Modeling Traffic Crash Severity in Complex Transportation Systems: An Efficient and Interpretable Tabular Learning Framework Under Class Imbalance

Published in Systems, 2026

Recommended citation: Li, Z., Cao, S., Miao, T., Fang, B. & Ye, Y.* (2026). "Modeling Traffic Crash Severity in Complex Transportation Systems: An Efficient and Interpretable Tabular Learning Framework Under Class Imbalance." Systems, in press.

Accurately predicting traffic crash severity is critical for intelligent transportation systems, where outcomes emerge from the interaction of infrastructure, environment, traffic control, and human behavior. However, existing approaches face three key challenges: severe class imbalance, computational inefficiency, and limited support for system-level risk understanding. To address these issues, this study proposes a unified and system-aware framework integrating Conditional Tabular Generative Adversarial Network (CTGAN), Tabular Prior-data Fitted Network (TabPFN), and eXplainable Artificial Intelligence (XAI) methods for data augmentation, efficient prediction, and interpretable analysis. CTGAN enhances rare but critical crash states while preserving feature dependencies; TabPFN enables accurate multi-class prediction with limited dataset-specific tuning; and XAI methods quantify the influence of key factors and their interactions.
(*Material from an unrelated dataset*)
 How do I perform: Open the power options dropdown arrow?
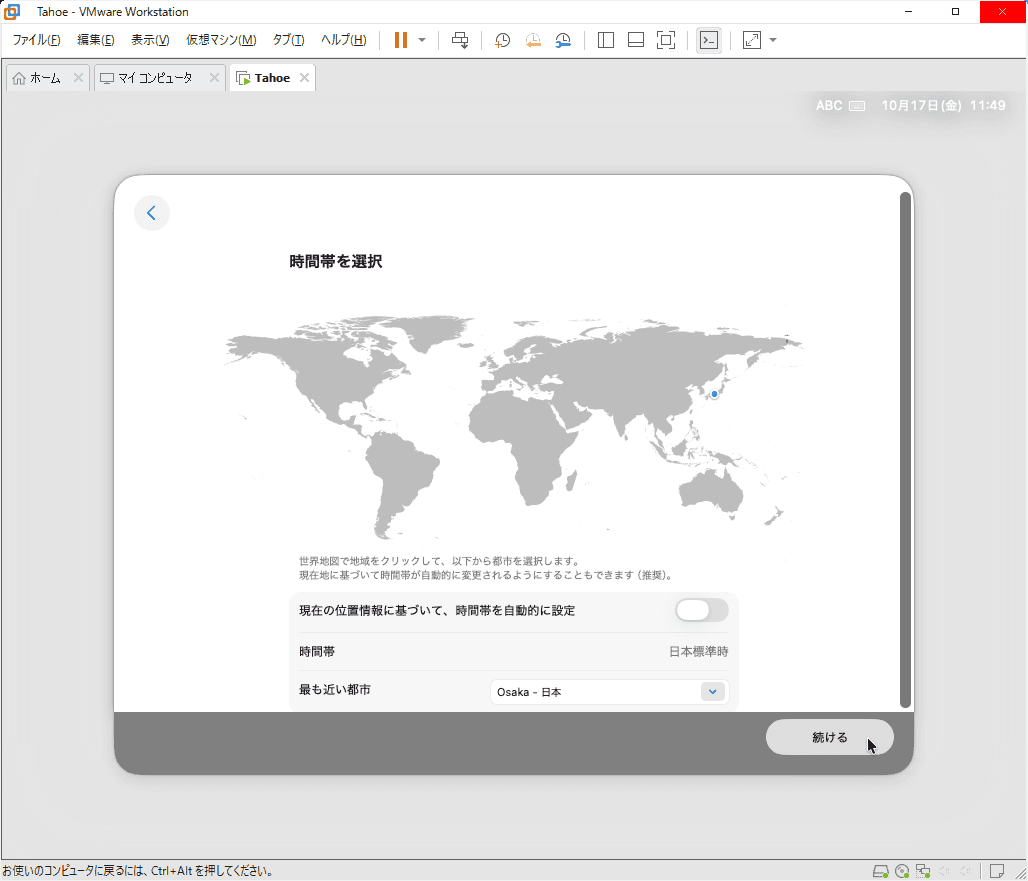422,40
Experiments on a real-world crash dataset from Boston show that the proposed framework achieves competitive predictive performance with less reliance on dataset-specific hyperparameter tuning, while also providing complementary interpretability results from multiple perspectives. The results further reveal that crash severity is jointly shaped by visibility, traffic control, roadside features, and temporal dynamics, highlighting the interconnected nature of risk within the transportation system. By integrating predictive modeling with complementary interpretability analysis, the framework provides a systems-oriented basis for examining how environmental, infrastructural, and temporal conditions jointly relate to crash severity in the studied urban crash data, while offering a methodological reference for broader safety applications that require further validation.